Considering just the network storage case, my understanding is that for a given data packet, the processing is time is given by the sum of:
Data transit time to worker node over network
Local disk write/read time (is the data cached to disk first?)
Decompression and loading of data into memory
Loading the desired entry
Repeating steps 4 and 5 until data packet finished
Request next packet to be sent
Processing time in my tests seems to be mostly spent loading the data into memory and copying it over the network. That said there was a large performance difference in whether the input ntuple was slimmed or had the unnecessary branches turned off using SetBranchStatus. Where is SetBranchStatus applied in this processing chain?
The TTreeCache is on by default and since version 5.25/04 synchronized with the packetizer; so the transfers are somewhat optimized. The network bandwidth is typically the ultimate limit in such a case, provided that the server remotely has the capability to serve all the incoming requests.
Decompression is an heavy step and definitely dominates this once the data are received locally.
This depends on you …
Packet request latency is typically small, but the requests a processed serially by the master, so this may become visible in the case of many workers with a single master.
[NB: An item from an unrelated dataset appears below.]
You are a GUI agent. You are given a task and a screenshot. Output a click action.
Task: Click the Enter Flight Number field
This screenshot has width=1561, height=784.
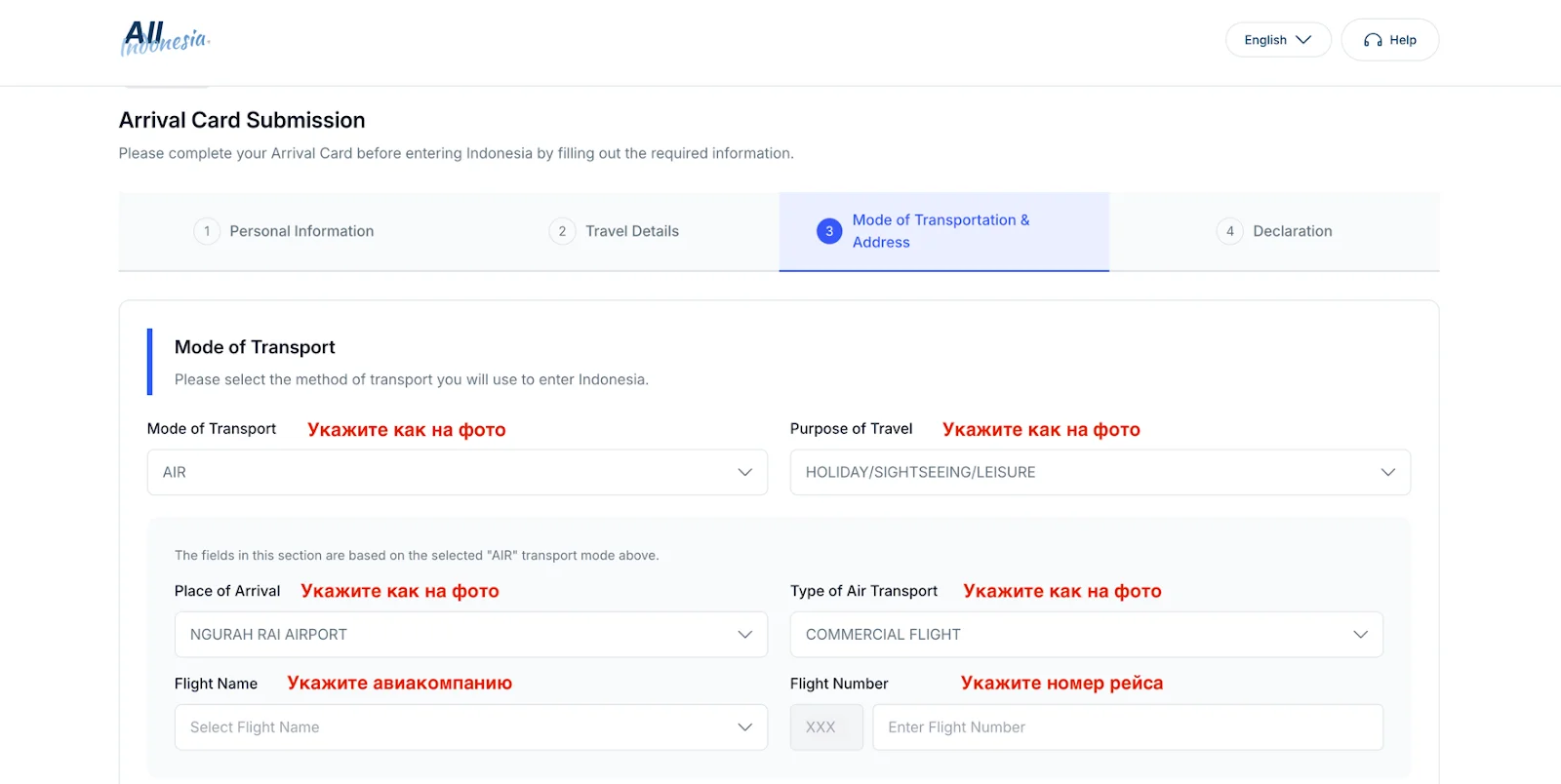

Disabling branches you read less data and it goes faster. That is one of the main advantages of the tree structure. [quote]
Where is SetBranchStatus applied in this processing chain?
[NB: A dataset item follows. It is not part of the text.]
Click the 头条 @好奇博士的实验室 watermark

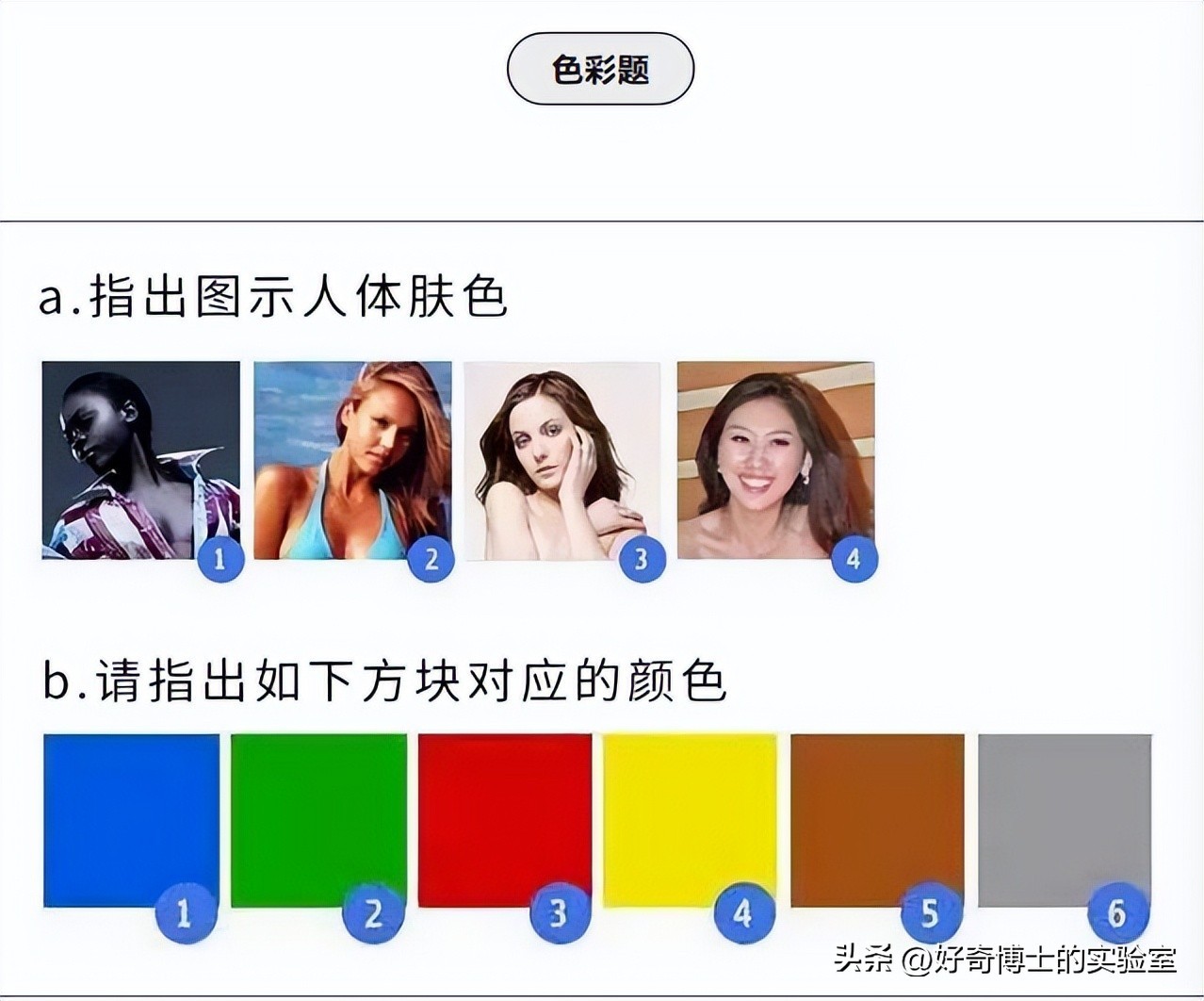(1004, 960)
The right place where to set the status is TSelector::Init(TTree *), which is called each time a new TTree object in load in memory.
Is all the data in the TTree decompressed by default? That is, does SetBranchStatus in Init() affect whether certain branches are decompressed?
Disabling branches you read less data and it goes faster. That is one of the main advantages of the tree structure.
I’m sorry I wasn’t clearer, what I meant was, if I turn off branches I don’t need using SetBranchStatus in Init(), I get some increase it speed. If I remove those branches from the TTree completely and save it to new ROOT files and use those as input, the job runs a LOT faster. Meanwhile, the network data transfer does not seem to be saturated in either case as the processing rate goes up linearly with each additional worker. There must be some processing step on the worker node which takes a lot longer with larger TTrees and is not affected by SetBranchStatus. Can you enlighten me as to what is going on here?
Instead of calling SetBranchstatus and then tree.GetEntry, it is much faster to call mybranch.GetEntry.
In case of a tree with 10000 branches (many Atlas Trees) and one million events, it makes a huge difference.